Aaron Oliker

Profile
- Position: End

Personal information
- Born: December 5, 1903 Clarksburg, West Virginia, U.S.
- Died: September 8, 1965 (aged 61) Clarksburg, West Virginia, U.S.
- Listed height: 5 ft 11 in (1.80 m)
- Listed weight: 170 lb (77 kg)

Career information
- College: West Virginia

Career history
- Pottsville Maroons (1926);

Career statistics
- Games played: 1
- Stats at Pro Football Reference

= Aaron Oliker =

American football player (1903–1965)

Aaron Earl Oliker (December 5, 1903 – September 8, 1965) was an American football end.

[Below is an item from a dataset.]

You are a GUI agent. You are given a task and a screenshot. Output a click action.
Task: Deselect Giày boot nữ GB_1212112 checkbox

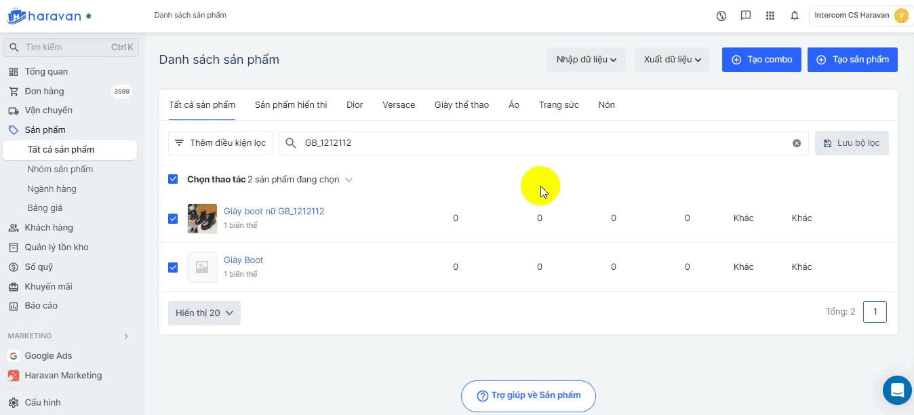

Oliker played college football for the West Virginia Mountaineers from 1922 to 1925. During the 1924 and 1925 seasons, the Mountaineers compiled a 16–2 record with Oliker playing "practically every minute of every game". He began his career as a backup halfback before being converted into a starter at end. He also played baseball and completed in track for the West Virginia Mountaineers.

In 1926, Oliker played one game for the Pottsville Maroons of the National Football League (NFL).

Oliker later worked for many years with the Jefferson Standard Life Insurance Co. He died in September 1965 at age 62.